2. **Fine-tuning** adapts an existing model for a specific use case but is generally considered less effective than RAG for embedding specialized knowledge (Snippet 3). It can be beneficial when you have a well-defined dataset and the goal is to customize the model's behavior more fundamentally.

3. Both approaches can be used together; for instance, the original RAG system utilized fine-tuning to enhance how retrieved information is employed in generating responses (Snippet 5).

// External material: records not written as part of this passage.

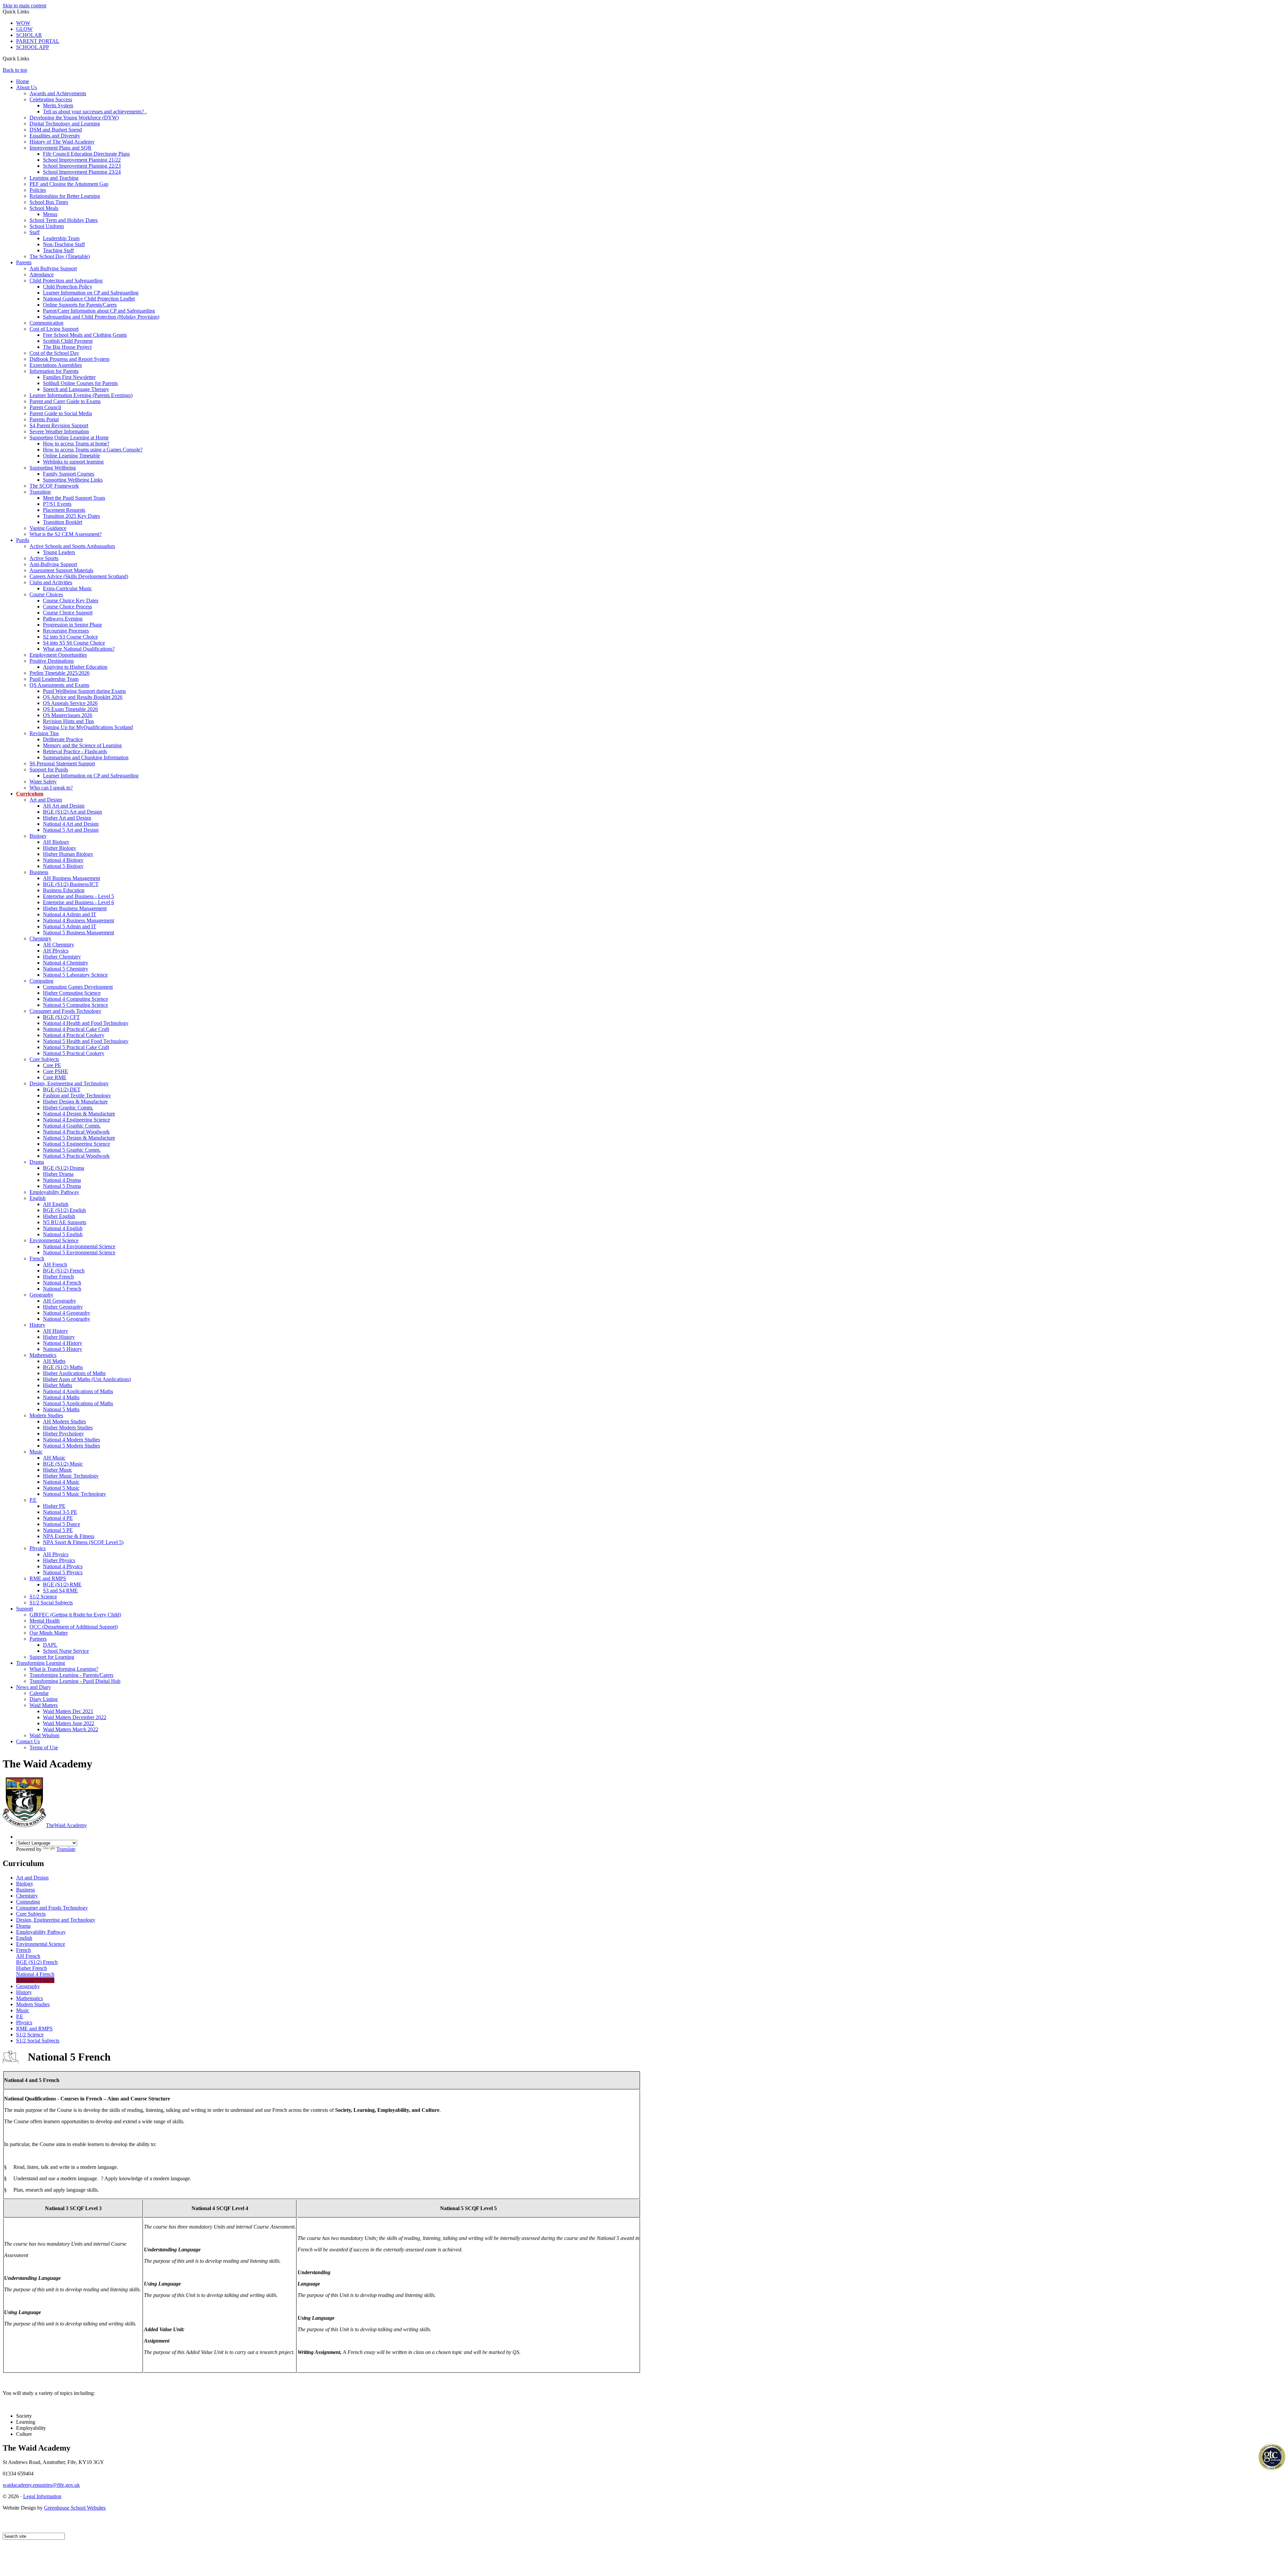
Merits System (58, 105)
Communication (46, 323)
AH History (55, 1331)
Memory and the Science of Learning (82, 745)
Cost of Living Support (54, 329)
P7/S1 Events (57, 504)
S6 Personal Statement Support (62, 763)
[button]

In summary, use RAG when you need to leverage external knowledge sources for better context in responses. Opt for fine-tuning when you want to fundamentally adjust the model's capabilities for a specific task, keeping in mind that it may be less effective for specialized knowledge compared to RAG. If you need more detailed guidance on specific use cases, further exploration of the topic may be beneficial.

In [13]:
# bringing it all together
query = "What are the benefits of LLM fine-tuning?"
results_markdown = semantic_search(query, model, chunk_embeddings, chunk_list, temp=0.1, k=10, threshold=0.01)
answer = answer_query(query, results_markdown, prompt_template, client)
display(Markdown(answer))

The benefits of fine-tuning large language models (LLMs) include:

1. **Improved Performance for Specific Tasks**: Fine-tuned models can outperform larger pre-trained models for particular use cases, even when clever prompt engineering is applied (Snippet 6).

2. **Lower Inference Costs**: Fine-tuning can lead to reduced inference costs, making it a practical choice for deploying AI assistants (Snippet 9).

3. **Customization**: Fine-tuning allows for the adaptation of a model to specialized knowledge or tasks, enhancing its relevance and effectiveness (Snippet 2).

4. **Quality of Training Data**: The performance of a fine-tuned model is heavily influenced by the quality of the training dataset used, emphasizing the importance of data preparation (Snippet 7).

However, it is important to note that fine-tuning is not a one-size-fits-all solution. It may not be as effective as other techniques like retrieval augmented generation (RAG) for certain applications (Snippet 1), and it can incur an "alignment tax," where performance may drop in some tasks (Snippet 5). 

For further exploration, consider looking into specific use cases where fine-tuning has shown significant benefits or challenges.